Упомяну О. Будашевскую, Е. Валдину, Е. Вольгуст, М. Гончарка, А. Гора, К. Гор, Я. Гордина, С. Грушевскую, Т. Долинину, Л. Дубшана, В. Дымшица, Г. Ельшевскую, Б. Зекке, Э. Земцовского, Н. Зисман, П. Каганера, В. Капустину, И. Карасик, Н. Корнетову, Э. Норкуте, Б. Полонецкую, А. Спицыну, В. Смирнову, П. Финна, А. Чепурова, Е. Чурилову, А. Шора.
Все же одного человека надо отметить специально. В немецком Аахене живет Фридрих Карлович Скаковский, не раз появлявшийся на этих страницах. Это ему Аксенов сказал:
– Сене этого романа не понять.
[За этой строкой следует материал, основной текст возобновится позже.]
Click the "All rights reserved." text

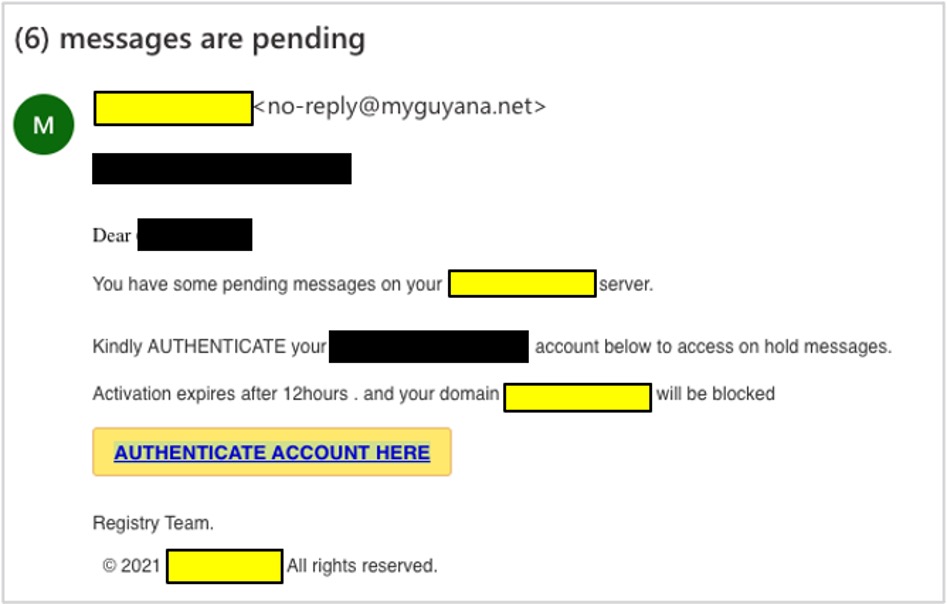pos(362,566)
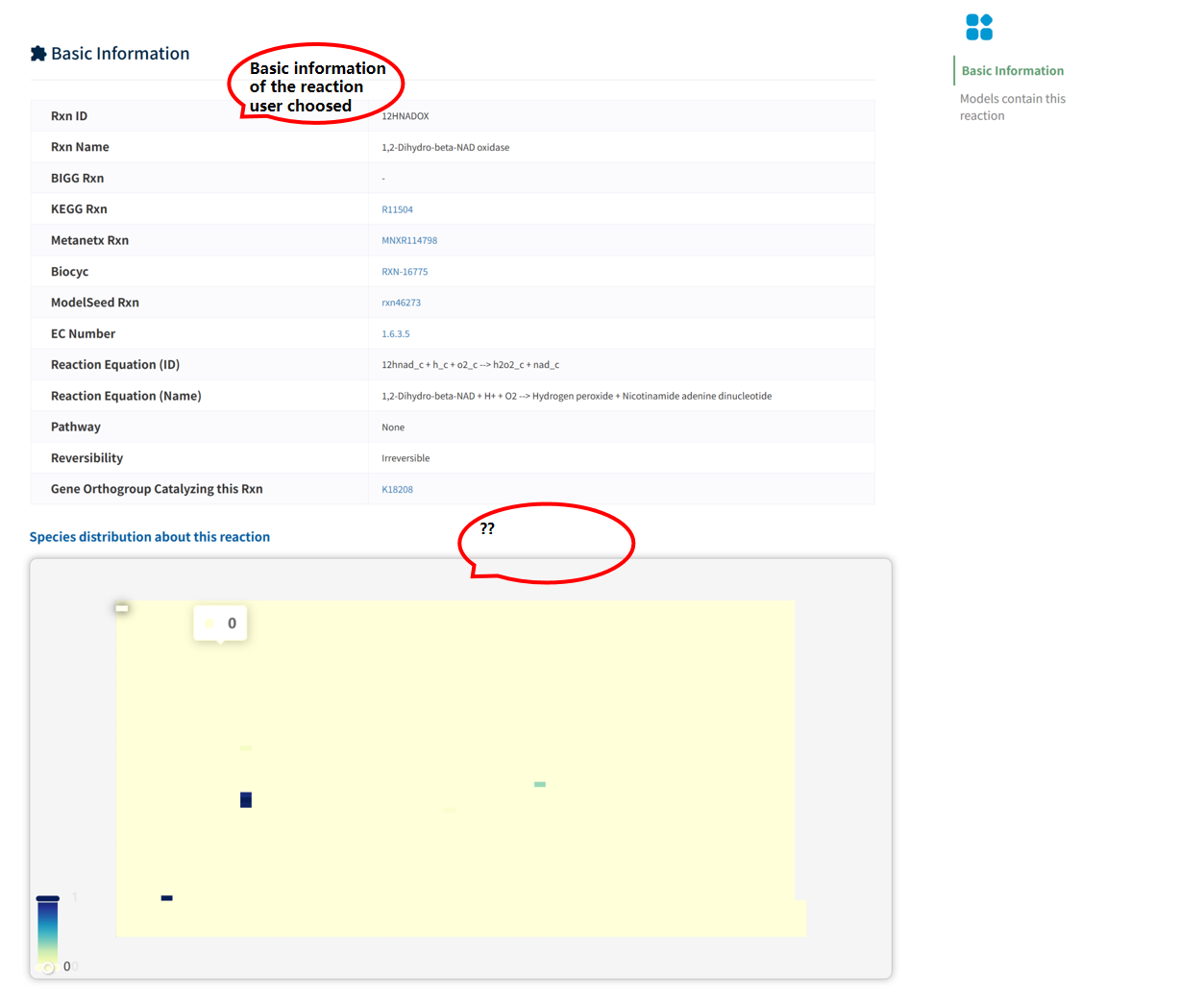Image resolution: width=1204 pixels, height=1001 pixels.
Task: Click the top handle of the color scale slider
Action: tap(48, 898)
Он этого не пережил.
Существует такая порода людей – дети репрессированных родителей. Вся жизнь была впереди, а в них уже поселилась мысль о несправедливости.
Мы с ним не виделись с его отъезда, но голос не изменился. Напор тот же. Особенно когда речь заходит о прошлом и настоящем. Ему все кажется: еще немного – и они поменяются местами.
Несколько раз в неделю мы обсуждали книгу по скайпу. Так что не удивлюсь, если мне передались интонации. И, уж точно, пригодилась его память: многие годы они с отцом были рядом, но каждый запомнил что-то свое.
После того как рассказано о замысле и названы соучастники, перейдем к мистике. Читатель уже знает, что такие вещи интересовали отца. Было бы странно, если бы сейчас без них обошлось.
Область эта столь непростая, что тут требуется осторожность. Ведь назвать – все равно что окликнуть. Вступить в непосредственный контакт.
Звонит приятель отца, очень пожилой человек. Говорит, что Илья Авербах ушел тридцать лет назад, но такого никогда не было.
Вечером прошлого дня мы обсуждали главу этой книги, где рассказано об их общем друге. Разумеется, он разволновался. Я даже подумал: как бы чего не случилось?
Оказалось, не сердечный приступ, а сон. Причем какой! Цветной и широкоформатный. Обычным зрением эту картину не охватишь.
«Показывали» бегущих по тоннелю людей. Затем возник свет в конце. Где-то там находился выход.
Тут и появился режиссер. Он не торопился, а наблюдал со стороны. Ну а тот, кто это видел, спешил. Они поприветствовали друг друга, как где-нибудь на Литейном, и обещали созвониться.
Через пару дней еще один знакомый отца не без смущения сообщает: да, снился. Как сто лет назад сидели с Гором у него на даче и говорили о живописи. Да еще имя нами любимого Добычина промелькнуло пару раз.
Тут тоже существует связь с отцовскими текстами. Много раз мы говорили о его записях, и вот это отозвалось.
Теперь, ложась спать, я ждал. И вскоре дождался. Авербах и Гор меня проигнорировали, но зато явился отец. Это было так удивительно, что уже не вспомнить, о чем мы говорили.
Еще не забыли третий закон Ньютона? Действие рождает противодействие. Иными словами, есть вопрос – есть и ответ. Даже если вы обращаетесь в безвоздушное пространство, то что-то обязательно случается.